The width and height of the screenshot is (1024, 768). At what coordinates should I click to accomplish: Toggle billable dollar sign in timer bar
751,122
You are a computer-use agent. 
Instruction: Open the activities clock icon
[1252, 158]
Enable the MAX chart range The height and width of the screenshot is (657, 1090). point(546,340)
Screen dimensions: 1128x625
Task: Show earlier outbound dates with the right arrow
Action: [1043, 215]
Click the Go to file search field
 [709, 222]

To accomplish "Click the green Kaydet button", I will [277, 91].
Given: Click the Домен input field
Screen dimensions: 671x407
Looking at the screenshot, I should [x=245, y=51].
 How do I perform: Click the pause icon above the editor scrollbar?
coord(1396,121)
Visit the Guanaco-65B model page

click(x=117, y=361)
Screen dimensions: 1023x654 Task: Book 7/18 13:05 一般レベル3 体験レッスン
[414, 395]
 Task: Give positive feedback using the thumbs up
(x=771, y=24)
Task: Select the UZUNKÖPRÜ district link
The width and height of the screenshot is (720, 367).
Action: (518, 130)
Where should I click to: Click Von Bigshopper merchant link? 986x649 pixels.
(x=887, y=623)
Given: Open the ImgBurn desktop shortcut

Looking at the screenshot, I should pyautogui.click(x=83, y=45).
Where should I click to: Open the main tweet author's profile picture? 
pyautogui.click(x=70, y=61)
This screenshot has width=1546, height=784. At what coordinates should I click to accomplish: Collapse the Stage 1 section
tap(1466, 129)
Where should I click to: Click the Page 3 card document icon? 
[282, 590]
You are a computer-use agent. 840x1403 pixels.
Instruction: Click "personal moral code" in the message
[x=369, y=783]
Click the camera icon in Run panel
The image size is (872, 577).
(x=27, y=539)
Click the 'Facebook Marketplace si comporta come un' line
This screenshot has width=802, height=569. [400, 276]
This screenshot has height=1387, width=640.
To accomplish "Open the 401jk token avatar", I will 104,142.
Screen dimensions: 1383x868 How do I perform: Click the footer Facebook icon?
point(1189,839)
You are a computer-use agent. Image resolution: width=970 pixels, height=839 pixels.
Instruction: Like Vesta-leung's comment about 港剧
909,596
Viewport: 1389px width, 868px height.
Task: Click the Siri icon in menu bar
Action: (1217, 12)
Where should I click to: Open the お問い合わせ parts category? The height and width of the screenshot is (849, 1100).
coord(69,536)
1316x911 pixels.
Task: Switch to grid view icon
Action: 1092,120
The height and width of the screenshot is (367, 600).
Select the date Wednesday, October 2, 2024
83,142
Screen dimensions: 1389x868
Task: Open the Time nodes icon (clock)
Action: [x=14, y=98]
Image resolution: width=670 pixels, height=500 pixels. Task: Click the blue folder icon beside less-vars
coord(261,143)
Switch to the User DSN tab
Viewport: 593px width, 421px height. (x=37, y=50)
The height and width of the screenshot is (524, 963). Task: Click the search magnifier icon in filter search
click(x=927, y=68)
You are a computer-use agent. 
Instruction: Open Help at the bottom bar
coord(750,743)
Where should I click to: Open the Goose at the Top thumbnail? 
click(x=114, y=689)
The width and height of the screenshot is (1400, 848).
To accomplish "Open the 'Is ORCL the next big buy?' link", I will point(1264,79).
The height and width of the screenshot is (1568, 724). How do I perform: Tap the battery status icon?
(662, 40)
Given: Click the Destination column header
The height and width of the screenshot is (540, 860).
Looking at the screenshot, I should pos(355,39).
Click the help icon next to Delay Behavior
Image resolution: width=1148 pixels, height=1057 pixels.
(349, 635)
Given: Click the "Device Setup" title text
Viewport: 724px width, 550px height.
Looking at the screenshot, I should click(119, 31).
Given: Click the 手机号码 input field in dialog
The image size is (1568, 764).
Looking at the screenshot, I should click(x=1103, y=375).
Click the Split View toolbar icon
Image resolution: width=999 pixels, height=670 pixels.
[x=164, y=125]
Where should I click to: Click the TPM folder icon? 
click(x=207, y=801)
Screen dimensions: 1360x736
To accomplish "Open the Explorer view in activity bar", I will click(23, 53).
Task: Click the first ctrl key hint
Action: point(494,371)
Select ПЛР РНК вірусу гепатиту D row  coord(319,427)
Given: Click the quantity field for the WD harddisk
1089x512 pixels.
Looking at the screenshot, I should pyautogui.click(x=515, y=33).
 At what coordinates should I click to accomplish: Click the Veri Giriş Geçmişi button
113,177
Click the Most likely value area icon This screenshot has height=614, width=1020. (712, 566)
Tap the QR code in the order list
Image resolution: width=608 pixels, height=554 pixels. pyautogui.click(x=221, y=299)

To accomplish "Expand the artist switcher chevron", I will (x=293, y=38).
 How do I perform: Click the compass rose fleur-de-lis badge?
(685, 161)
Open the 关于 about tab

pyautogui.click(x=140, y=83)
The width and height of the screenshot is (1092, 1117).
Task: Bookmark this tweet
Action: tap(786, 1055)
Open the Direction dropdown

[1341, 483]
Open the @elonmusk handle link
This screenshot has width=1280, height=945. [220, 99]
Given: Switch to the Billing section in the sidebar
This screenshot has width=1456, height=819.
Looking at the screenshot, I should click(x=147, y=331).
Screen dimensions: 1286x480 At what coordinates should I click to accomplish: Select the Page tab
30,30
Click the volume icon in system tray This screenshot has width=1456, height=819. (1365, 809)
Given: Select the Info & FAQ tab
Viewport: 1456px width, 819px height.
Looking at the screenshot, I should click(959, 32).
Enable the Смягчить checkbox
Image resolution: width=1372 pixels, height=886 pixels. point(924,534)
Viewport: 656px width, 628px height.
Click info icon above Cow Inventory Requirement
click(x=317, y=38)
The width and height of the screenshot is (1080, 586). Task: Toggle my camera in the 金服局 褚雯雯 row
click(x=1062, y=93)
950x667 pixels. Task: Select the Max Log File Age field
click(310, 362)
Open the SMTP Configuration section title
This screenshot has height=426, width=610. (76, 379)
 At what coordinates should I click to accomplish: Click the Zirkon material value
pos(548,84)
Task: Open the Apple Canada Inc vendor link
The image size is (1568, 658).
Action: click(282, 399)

· · · · · · ·

- Short task: Reproduce verbatim the portion of the items that opens with the line containing "Screen dimensions: 1360x736" and closes with the line containing "Select ПЛР РНК", both of those lines included.

- Worked answer:
Screen dimensions: 1360x736
To accomplish "Open the Explorer view in activity bar", I will click(23, 53).
Task: Click the first ctrl key hint
Action: point(494,371)
Select ПЛР РНК вірусу гепатиту D row  coord(319,427)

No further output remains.